SQL Server Transact-SQL General Tips

from SQL-Server-Performance.com

SQL Server Transact-SQL General Tips

By : Brad McGehee  

Don’t include code, variable, or parameters that don’t do anything. This may sound obvious, but I have seen this in some off-the-shelf SQL Server-based applications. For example, you may see code like this:

SELECT column_name FROM table_name
WHERE 1 = 0

When this query is run, no rows will be returned. Obviously, this is a simple example (and most of the cases where I have seen this done have been very long queries). A query like this (even if part of a larger query) doesn’t perform anything useful, and doesn’t need to be run. It is just wasting SQL Server resources. In addition, I have seen more than one case where such dead code actually causes SQL Server to throw errors, preventing the code from even running. [6.5, 7.0, 2000, 2000, 2005] Updated 1-24-2006

*****

Don’t be afraid to make liberal use of in-line and block comments in your Transact-SQL code, they will not affect the performance of your application, and they will enhance your productivity when you have to come back to the code and try to modify it. [6.5, 7.0, 2000, 2005] Updated 1-24-2006

*****

If possible, avoid using SQL Server cursors. They generally use a lot of SQL Server resources and reduce the performance and scalability of your applications. If you need to perform row-by-row operations, try to find another method to perform the task. Some options are to perform the task at the client, use tempdb tables, use derived tables, use a correlated subquery, or use the CASE statement.
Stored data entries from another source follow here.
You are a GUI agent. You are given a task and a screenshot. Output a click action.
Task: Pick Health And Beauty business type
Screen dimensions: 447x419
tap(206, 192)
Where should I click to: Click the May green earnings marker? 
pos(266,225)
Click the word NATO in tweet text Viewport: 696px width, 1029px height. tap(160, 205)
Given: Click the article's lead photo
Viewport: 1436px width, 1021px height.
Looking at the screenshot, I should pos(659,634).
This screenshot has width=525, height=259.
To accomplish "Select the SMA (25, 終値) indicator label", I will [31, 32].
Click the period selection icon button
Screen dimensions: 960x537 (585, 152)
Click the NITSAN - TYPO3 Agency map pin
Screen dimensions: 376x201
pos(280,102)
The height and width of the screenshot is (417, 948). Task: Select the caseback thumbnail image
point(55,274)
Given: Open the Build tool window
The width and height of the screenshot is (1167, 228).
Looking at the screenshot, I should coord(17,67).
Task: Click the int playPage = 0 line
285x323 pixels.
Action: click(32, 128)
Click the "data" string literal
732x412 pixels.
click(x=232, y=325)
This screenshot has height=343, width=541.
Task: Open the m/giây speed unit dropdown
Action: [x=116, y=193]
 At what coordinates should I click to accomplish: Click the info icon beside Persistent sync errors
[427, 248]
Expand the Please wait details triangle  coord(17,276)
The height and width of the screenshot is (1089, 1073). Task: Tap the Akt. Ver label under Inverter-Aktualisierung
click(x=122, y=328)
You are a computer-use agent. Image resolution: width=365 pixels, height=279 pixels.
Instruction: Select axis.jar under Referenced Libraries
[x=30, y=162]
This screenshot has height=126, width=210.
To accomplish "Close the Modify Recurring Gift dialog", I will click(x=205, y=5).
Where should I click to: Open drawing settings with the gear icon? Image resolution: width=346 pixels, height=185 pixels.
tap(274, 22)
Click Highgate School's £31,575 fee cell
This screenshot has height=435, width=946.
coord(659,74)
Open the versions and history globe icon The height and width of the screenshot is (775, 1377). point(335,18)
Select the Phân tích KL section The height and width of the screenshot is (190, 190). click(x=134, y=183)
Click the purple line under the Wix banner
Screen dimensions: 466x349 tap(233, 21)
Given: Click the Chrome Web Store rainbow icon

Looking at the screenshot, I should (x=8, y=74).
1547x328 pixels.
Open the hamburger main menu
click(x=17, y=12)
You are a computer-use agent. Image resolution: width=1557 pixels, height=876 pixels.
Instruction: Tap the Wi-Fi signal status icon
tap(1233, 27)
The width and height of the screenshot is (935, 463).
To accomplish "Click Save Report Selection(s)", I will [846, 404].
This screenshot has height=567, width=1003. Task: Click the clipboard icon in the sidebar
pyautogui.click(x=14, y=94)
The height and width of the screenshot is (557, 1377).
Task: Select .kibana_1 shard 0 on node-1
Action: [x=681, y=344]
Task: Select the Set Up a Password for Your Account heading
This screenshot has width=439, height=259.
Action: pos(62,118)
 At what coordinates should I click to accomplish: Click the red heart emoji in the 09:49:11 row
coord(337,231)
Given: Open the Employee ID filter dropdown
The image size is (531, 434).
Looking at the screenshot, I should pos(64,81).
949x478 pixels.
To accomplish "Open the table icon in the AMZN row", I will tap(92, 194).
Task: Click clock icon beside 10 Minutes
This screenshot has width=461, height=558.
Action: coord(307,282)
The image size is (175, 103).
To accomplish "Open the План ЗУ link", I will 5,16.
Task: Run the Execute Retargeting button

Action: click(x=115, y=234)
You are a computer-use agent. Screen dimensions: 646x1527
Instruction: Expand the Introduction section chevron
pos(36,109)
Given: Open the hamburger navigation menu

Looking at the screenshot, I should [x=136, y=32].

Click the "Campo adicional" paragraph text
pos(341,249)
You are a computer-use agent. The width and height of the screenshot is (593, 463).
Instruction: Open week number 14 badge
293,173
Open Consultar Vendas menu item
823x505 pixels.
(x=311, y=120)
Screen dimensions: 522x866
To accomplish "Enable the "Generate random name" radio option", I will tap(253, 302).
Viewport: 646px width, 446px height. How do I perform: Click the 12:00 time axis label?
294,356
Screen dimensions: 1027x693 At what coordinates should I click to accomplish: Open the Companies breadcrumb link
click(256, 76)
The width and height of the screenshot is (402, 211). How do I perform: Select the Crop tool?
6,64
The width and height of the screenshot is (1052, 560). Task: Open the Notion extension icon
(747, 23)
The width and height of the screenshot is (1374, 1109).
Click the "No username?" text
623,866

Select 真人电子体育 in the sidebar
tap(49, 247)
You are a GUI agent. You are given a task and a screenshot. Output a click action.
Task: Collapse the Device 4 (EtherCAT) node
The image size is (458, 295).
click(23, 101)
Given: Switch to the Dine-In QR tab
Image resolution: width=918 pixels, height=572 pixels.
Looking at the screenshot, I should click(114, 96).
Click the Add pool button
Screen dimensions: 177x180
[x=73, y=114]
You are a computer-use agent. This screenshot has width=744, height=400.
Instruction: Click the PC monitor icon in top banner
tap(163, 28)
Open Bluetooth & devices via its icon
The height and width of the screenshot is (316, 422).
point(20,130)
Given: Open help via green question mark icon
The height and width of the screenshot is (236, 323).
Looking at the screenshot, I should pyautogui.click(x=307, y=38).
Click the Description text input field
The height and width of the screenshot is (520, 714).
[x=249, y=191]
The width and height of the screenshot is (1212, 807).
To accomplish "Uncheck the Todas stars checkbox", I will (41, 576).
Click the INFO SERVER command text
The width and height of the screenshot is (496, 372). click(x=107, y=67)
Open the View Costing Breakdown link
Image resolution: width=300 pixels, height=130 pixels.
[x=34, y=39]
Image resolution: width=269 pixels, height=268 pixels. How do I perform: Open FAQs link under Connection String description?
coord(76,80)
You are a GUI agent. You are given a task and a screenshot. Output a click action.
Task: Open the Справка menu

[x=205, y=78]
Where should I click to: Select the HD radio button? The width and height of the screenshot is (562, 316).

More often than not, there are non-cursor techniques that can be used to perform the same tasks as a SQL Server cursor. [6.5, 7.0, 2000, 2005] Updated 1-24-2006

*****

If your users perform many ad hoc queries on your SQL Server data, and you find that many of these “poorly-written” queries take up an excessive amount of SQL Server resources, consider using the “query governor cost limit” configuration option to limit how long a query can run.

This option allows you to specify the maximum amount of “seconds” a query will run, and whenever the query optimizer determines that a particular query will exceed the maximum limit, the query will be aborted before it even begins.

Although the value you set for this setting is stated as “seconds,” it does not mean seconds like we think of seconds. Instead, it relates to the actual estimated cost of the query as calculated by the query optimizer. You may have to experiment with this value until you find one that meets your needs.

There are two ways to set this option. First, you can change it at the server level (all queries running on the server are affected by it) using sp_configure “query governor cost limit,” or you can set it at the connection level (only this connection is affected) by using the SET QUERY_GOVERNOR_COST_LIMIT command. [7.0, 2000, 2005] Updated 1-24-2006

*****

You may have heard of a SET command called SET ROWCOUNT. Like the TOP operator, it is designed to limit how many rows are returned from a SELECT statement. In effect, the SET ROWCOUNT and the TOP operator perform the same function.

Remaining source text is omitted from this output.